AIM OF THE EXERCISE. The lines from the top of the data down to the line with "Given: Open 任务栏和导航 settings" should be repeated exactly, both ends included.

Dataset records:
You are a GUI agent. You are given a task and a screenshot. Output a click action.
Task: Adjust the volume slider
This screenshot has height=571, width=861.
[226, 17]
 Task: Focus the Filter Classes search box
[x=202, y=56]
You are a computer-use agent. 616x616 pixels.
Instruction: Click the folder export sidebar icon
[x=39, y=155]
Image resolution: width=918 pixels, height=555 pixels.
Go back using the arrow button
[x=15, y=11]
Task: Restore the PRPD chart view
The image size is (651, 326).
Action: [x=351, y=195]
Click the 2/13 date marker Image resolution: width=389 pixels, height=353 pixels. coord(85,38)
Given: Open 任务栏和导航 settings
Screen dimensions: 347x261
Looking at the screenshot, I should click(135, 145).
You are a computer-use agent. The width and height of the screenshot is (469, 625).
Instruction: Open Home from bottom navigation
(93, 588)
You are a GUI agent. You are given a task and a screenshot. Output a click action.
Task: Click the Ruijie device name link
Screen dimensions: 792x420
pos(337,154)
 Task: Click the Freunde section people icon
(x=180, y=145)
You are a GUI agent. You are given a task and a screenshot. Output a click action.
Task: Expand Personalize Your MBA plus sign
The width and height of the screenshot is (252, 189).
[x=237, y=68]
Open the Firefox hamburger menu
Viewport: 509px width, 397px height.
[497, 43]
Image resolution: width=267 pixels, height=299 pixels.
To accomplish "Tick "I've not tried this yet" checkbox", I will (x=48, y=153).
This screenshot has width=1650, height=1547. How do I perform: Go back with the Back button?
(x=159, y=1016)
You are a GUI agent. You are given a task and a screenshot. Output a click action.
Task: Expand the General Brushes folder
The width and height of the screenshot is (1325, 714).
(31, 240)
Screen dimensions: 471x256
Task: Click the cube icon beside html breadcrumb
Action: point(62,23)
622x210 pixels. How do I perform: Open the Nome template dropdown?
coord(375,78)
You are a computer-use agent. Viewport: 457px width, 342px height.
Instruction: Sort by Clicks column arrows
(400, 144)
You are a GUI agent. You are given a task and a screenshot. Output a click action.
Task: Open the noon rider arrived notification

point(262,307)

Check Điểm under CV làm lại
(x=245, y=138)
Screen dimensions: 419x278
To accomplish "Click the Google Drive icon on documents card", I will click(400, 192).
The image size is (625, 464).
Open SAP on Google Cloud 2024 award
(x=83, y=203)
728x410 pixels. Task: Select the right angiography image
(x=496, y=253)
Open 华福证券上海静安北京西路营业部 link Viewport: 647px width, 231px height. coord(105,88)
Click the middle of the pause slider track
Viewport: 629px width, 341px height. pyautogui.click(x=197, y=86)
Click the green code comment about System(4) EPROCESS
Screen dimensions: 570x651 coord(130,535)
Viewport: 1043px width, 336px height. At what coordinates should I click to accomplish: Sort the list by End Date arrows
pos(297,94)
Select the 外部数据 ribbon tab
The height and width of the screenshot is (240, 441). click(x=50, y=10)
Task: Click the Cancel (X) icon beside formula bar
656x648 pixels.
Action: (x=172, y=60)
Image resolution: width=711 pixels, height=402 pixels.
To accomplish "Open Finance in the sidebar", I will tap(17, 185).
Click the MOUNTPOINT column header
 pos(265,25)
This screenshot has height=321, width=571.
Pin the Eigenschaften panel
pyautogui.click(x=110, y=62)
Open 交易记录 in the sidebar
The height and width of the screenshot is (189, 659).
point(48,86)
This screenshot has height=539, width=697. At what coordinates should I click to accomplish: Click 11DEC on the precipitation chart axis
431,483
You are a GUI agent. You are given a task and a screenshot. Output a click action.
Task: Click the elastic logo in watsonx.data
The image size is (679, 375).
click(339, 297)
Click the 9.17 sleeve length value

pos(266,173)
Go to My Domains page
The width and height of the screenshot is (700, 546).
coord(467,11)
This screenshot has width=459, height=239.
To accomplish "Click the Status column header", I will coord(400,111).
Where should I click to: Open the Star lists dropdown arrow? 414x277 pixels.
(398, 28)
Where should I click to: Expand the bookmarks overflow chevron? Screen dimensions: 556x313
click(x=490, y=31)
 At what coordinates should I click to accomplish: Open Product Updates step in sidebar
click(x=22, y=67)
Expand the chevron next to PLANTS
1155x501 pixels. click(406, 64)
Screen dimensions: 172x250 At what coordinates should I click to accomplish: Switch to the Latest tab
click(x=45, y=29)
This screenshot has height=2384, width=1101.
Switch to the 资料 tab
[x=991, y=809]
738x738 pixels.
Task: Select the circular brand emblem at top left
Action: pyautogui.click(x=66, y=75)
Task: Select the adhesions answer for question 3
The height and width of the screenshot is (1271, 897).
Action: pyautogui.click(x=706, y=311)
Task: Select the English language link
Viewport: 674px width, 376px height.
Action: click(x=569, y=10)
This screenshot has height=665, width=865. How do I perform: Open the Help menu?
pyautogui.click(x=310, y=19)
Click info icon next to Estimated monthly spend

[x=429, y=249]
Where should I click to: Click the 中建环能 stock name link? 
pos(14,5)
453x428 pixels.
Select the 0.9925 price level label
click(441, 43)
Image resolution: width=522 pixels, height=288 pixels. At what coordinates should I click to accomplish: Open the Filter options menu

RESPONSE FOR THIS EXERCISE.
You are a GUI agent. You are given a task and a screenshot. Output a click action.
Task: Adjust the volume slider
This screenshot has height=571, width=861.
[226, 17]
 Task: Focus the Filter Classes search box
[x=202, y=56]
You are a computer-use agent. 616x616 pixels.
Instruction: Click the folder export sidebar icon
[x=39, y=155]
Image resolution: width=918 pixels, height=555 pixels.
Go back using the arrow button
[x=15, y=11]
Task: Restore the PRPD chart view
The image size is (651, 326).
Action: [x=351, y=195]
Click the 2/13 date marker Image resolution: width=389 pixels, height=353 pixels. coord(85,38)
Given: Open 任务栏和导航 settings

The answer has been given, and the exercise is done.